* TEXT BLOCK:
BAP1 Loss Defines a Pathologically Aggressive Subgroup of Clear Cell Renal Cell Carcinoma
Payal Kapur, Alana Christie, Samuel Pena-Llopis, Vitaly Margulis, Yair Lotan, Xian-Jin Xie, James Brugarolas. University of Texas Southwestern Medical Center, Dallas, TX
Background: Clear cell renal cell carcinoma (ccRCC) the most common subtype accounting for 85% of all renal cell carcinomas. Recently mutations in a tumor suppressor gene, BAP1 (BRCA1 associated protein-1) were described to occur frequently in ccRCC. In this study we investigate the clinicopathologic significance of BAP1 loss using immunohistochemical assay that was validated using ccRCC tumor samples with genetically defined BAP1 status as controls.
Design: Immunohistochemistry was performed for BAP1 using tissue microarrays constructs from 433 primary ccRCC treated at our institution with nephrectomy (1998-2008). Duplicate 1.0 mm cores of representative tumor were obtained from each case to construct the tissue microarrays. Any nuclear reactivity was considered positive for BAP1, and in each tumor section lymphocytes, stromal fibroblasts and endothelial cells served as internal positive control cells. BAP1 expression was correlated with pathological parameters using t-test (for continuous variables) and Fisher's exact test (for categorical variables).

* DATASET EXCERPTS:
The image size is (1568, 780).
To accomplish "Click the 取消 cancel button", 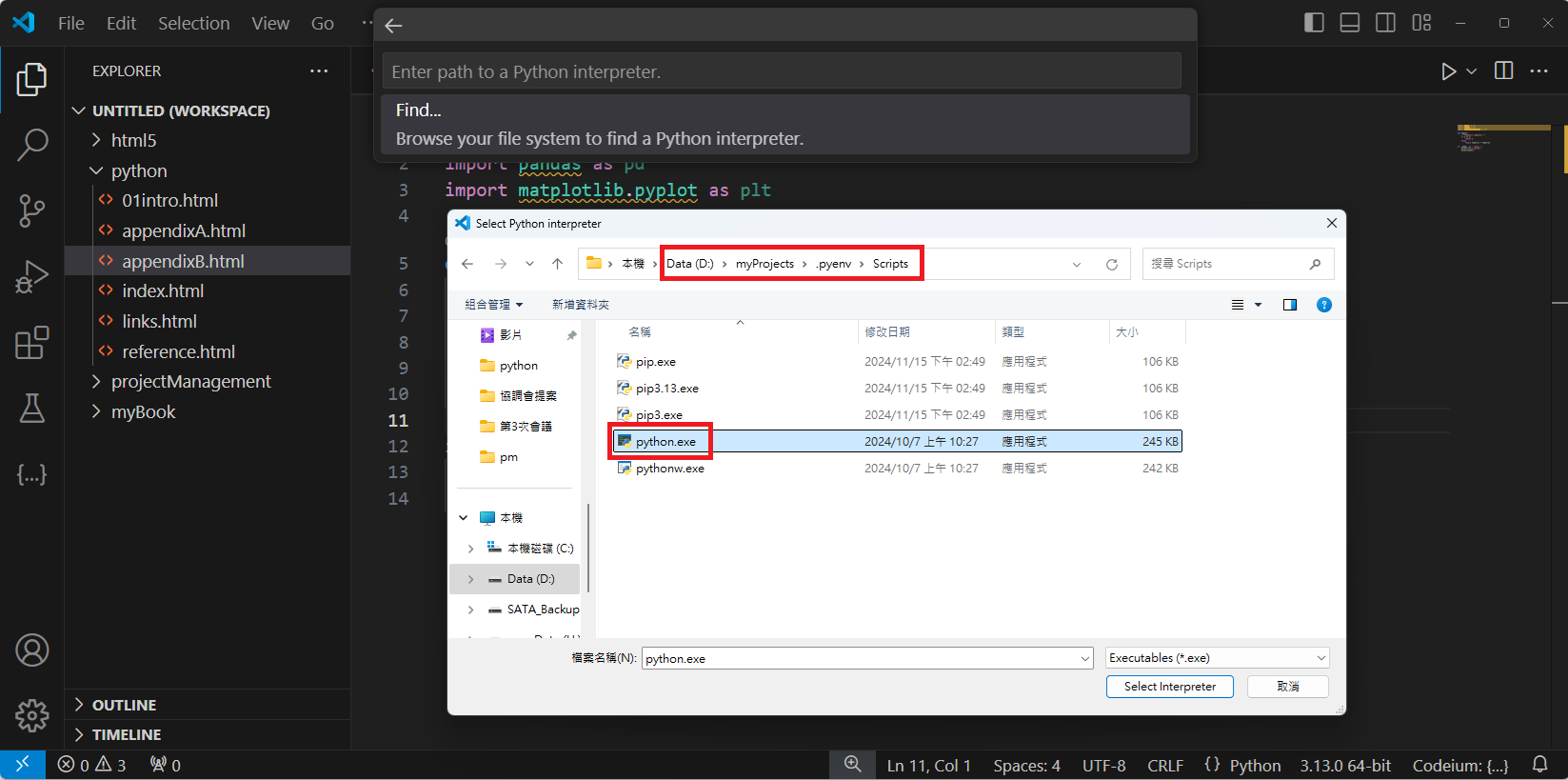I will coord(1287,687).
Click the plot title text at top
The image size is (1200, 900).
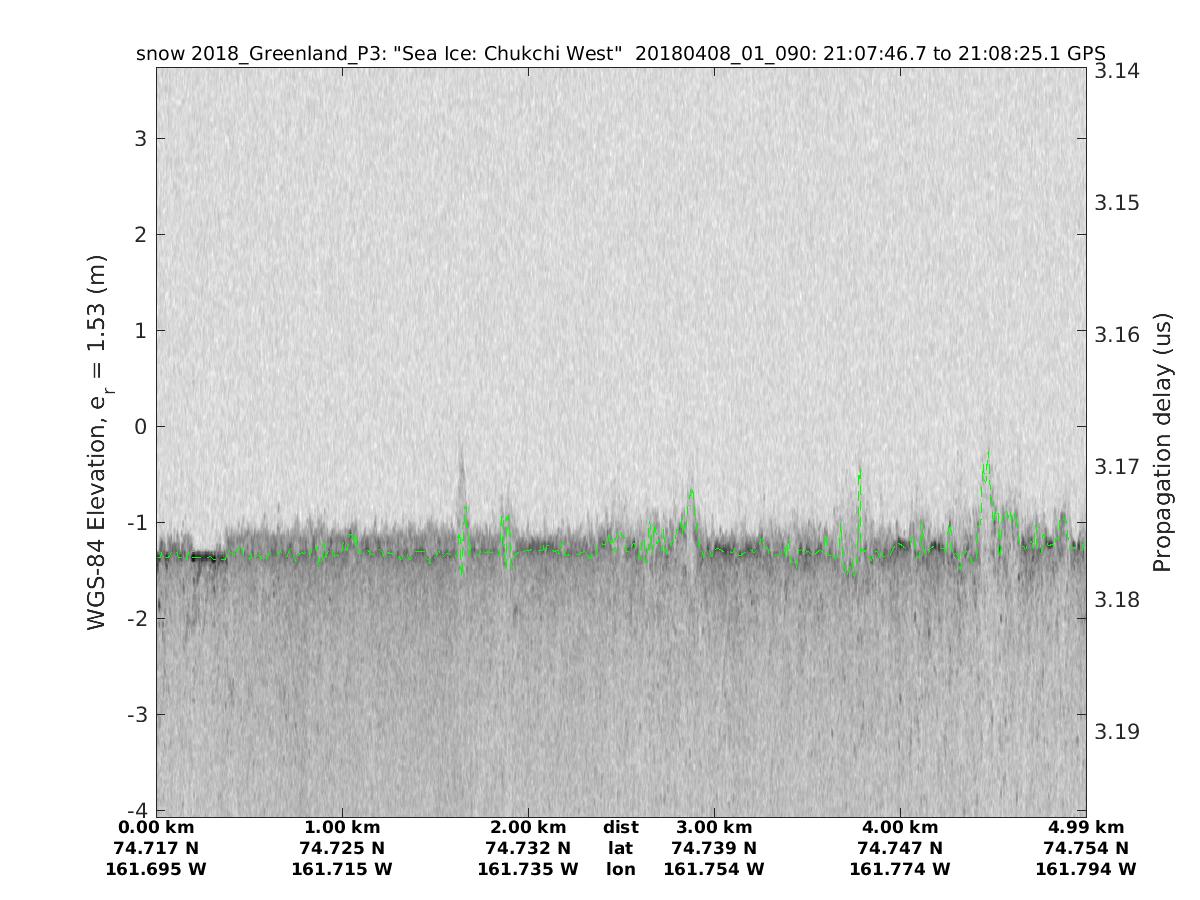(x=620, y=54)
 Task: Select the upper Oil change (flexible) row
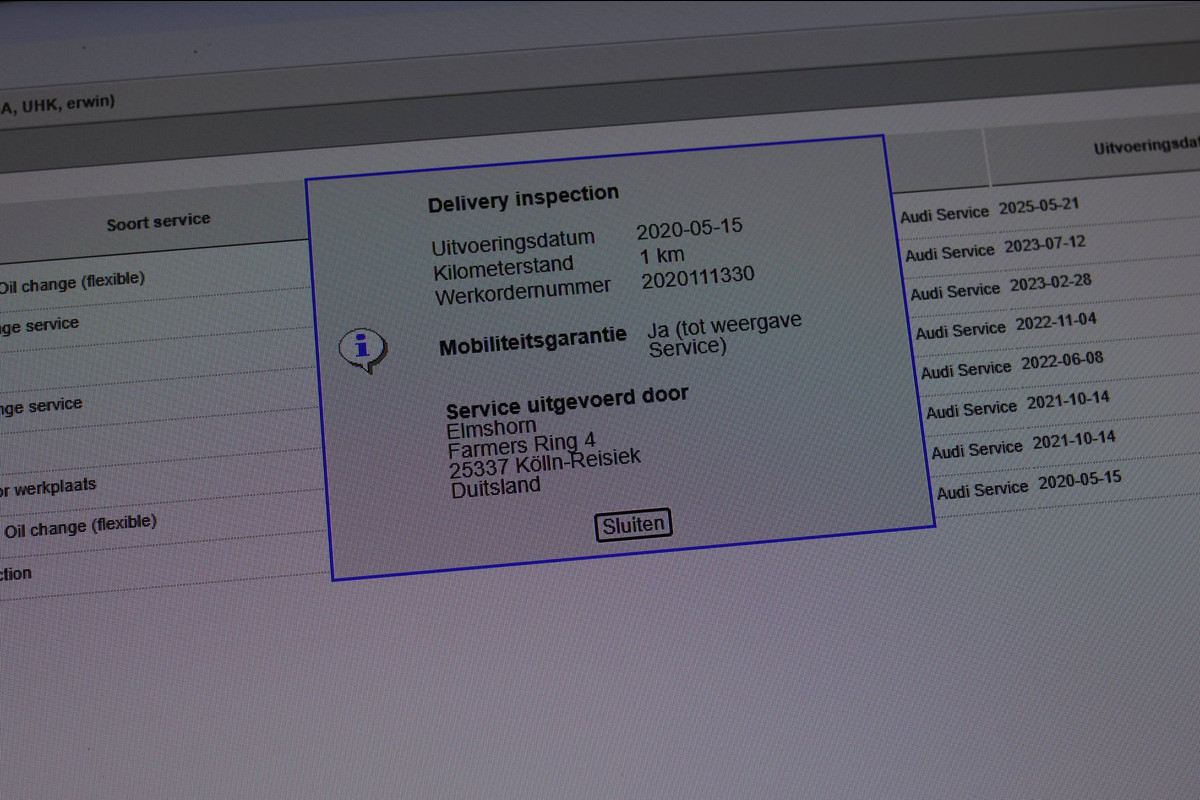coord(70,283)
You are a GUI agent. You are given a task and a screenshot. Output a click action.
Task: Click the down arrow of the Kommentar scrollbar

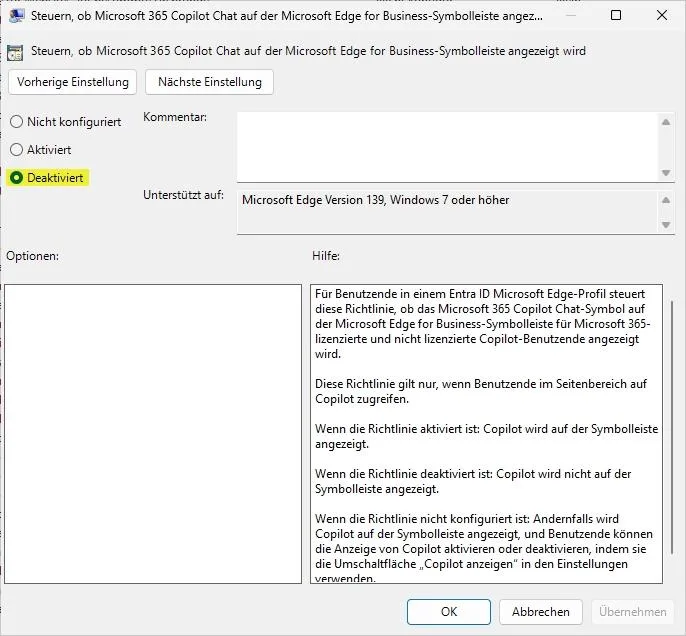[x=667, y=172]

* EXPLORE THE MATERIAL:
**a)** In the BAP1 abstract, why were two different statistical tests used to correlate BAP1 expression with pathological parameters? Answer in one to three sentences.
**b)** Answer these questions from the BAP1 abstract:
(i) What share of all renal cell carcinomas does clear cell renal cell carcinoma account for?
(ii) How many primary ccRCC tumors were used to build the tissue microarrays?
(iii) What was taken from each case to construct the tissue microarrays?
**c)** Pick up the BAP1 abstract after its final sentence and continue it.

* RESPONSES FOR EACH TASK:
**a)** The parameters were of two kinds. The t-test was used for continuous variables, and Fisher's exact test was used for categorical variables.

**b)**
(i) 85%
(ii) 433
(iii) Duplicate 1.0 mm cores of representative tumor

**c)**
Results: In our cohort, M:F ratio was 1.5, mean age at diagnosis was 57 years, and median tumor size was 4.4 cm. Of the 433 ccRCC cases studied, 119 (27%) had high Fuhrman nuclear grade, 109 (23.1 and 2.1 % respectively) were pT3-4, 14 (3.2%) patients had sarcomatoid differentiation and 74 (17.1%) had venous thrombus. Twenty-one of 98 patients that underwent lymph node resection had nodal metastases. BAP1 was negative in 45 (10.4%) and positive in 388 (89.6) tumors. When compared to BAP1 positive tumors, BAP1 loss was significantly associated with larger tumor size (p=0.0010), high Fuhrman grade (p=0.00000048), advanced pT stage (p=0.0266), and presence of venous thrombus (p=0.0354).
Conclusions: This study indicates that ccRCCs with BAP1 loss are associated with aggressive pathologic features. These data provide a basis for subclassification of ccRCC that may provide improved prognostication and treatment stratification that can readily be incorporated in everyday practice.